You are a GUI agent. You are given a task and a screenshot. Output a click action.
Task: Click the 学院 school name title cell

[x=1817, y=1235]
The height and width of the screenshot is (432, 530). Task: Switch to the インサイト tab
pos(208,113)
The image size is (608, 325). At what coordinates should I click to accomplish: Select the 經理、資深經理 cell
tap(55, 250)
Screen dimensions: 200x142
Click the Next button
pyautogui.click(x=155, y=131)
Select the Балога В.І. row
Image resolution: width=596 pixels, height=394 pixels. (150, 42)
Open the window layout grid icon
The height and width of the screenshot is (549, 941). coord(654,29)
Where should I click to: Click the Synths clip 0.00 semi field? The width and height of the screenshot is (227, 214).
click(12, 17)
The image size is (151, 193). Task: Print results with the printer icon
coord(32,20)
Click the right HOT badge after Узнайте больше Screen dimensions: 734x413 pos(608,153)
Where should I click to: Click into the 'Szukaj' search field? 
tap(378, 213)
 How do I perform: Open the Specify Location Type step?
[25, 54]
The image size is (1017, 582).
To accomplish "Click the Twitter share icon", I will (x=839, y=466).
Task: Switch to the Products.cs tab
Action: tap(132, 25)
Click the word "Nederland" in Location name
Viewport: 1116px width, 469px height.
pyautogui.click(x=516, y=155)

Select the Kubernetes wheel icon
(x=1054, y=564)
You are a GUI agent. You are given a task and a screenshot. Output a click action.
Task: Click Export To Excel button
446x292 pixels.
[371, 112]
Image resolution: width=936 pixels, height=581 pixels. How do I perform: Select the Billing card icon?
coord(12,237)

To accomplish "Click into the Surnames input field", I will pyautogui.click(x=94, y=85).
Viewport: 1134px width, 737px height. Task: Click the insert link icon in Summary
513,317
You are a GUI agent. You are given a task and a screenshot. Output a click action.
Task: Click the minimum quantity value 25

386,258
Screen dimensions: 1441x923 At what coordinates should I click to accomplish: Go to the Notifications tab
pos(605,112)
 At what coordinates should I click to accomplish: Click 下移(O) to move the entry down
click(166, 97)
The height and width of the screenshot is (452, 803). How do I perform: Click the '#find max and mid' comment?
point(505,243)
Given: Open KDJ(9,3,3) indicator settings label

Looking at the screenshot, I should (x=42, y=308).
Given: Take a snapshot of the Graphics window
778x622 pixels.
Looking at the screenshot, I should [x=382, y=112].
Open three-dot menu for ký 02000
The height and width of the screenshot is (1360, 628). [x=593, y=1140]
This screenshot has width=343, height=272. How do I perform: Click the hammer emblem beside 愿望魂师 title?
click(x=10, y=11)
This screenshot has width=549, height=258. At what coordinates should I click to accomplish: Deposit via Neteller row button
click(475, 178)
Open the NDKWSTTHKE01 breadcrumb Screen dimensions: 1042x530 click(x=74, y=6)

——————————

## Perintah
Sunting seluruh data di atas dengan mengganti "Neteller" menjadi "Skrill", tanpa mengubah bagian lainnya.

## Hasil Latihan
You are a GUI agent. You are given a task and a screenshot. Output a click action.
Task: Click the 学院 school name title cell

[x=1817, y=1235]
The height and width of the screenshot is (432, 530). Task: Switch to the インサイト tab
pos(208,113)
The image size is (608, 325). At what coordinates should I click to accomplish: Select the 經理、資深經理 cell
tap(55, 250)
Screen dimensions: 200x142
Click the Next button
pyautogui.click(x=155, y=131)
Select the Балога В.І. row
Image resolution: width=596 pixels, height=394 pixels. (150, 42)
Open the window layout grid icon
The height and width of the screenshot is (549, 941). coord(654,29)
Where should I click to: Click the Synths clip 0.00 semi field? The width and height of the screenshot is (227, 214).
click(12, 17)
The image size is (151, 193). Task: Print results with the printer icon
coord(32,20)
Click the right HOT badge after Узнайте больше Screen dimensions: 734x413 pos(608,153)
Where should I click to: Click into the 'Szukaj' search field? 
tap(378, 213)
 How do I perform: Open the Specify Location Type step?
[25, 54]
The image size is (1017, 582).
To accomplish "Click the Twitter share icon", I will (x=839, y=466).
Task: Switch to the Products.cs tab
Action: tap(132, 25)
Click the word "Nederland" in Location name
Viewport: 1116px width, 469px height.
pyautogui.click(x=516, y=155)

Select the Kubernetes wheel icon
(x=1054, y=564)
You are a GUI agent. You are given a task and a screenshot. Output a click action.
Task: Click Export To Excel button
446x292 pixels.
[371, 112]
Image resolution: width=936 pixels, height=581 pixels. How do I perform: Select the Billing card icon?
coord(12,237)

To accomplish "Click into the Surnames input field", I will pyautogui.click(x=94, y=85).
Viewport: 1134px width, 737px height. Task: Click the insert link icon in Summary
513,317
You are a GUI agent. You are given a task and a screenshot. Output a click action.
Task: Click the minimum quantity value 25

386,258
Screen dimensions: 1441x923 At what coordinates should I click to accomplish: Go to the Notifications tab
pos(605,112)
 At what coordinates should I click to accomplish: Click 下移(O) to move the entry down
click(166, 97)
The height and width of the screenshot is (452, 803). How do I perform: Click the '#find max and mid' comment?
point(505,243)
Given: Open KDJ(9,3,3) indicator settings label

Looking at the screenshot, I should (x=42, y=308).
Given: Take a snapshot of the Graphics window
778x622 pixels.
Looking at the screenshot, I should [x=382, y=112].
Open three-dot menu for ký 02000
The height and width of the screenshot is (1360, 628). [x=593, y=1140]
This screenshot has width=343, height=272. How do I perform: Click the hammer emblem beside 愿望魂师 title?
click(x=10, y=11)
This screenshot has width=549, height=258. At what coordinates should I click to accomplish: Deposit via Skrill row button
click(475, 178)
Open the NDKWSTTHKE01 breadcrumb Screen dimensions: 1042x530 click(x=74, y=6)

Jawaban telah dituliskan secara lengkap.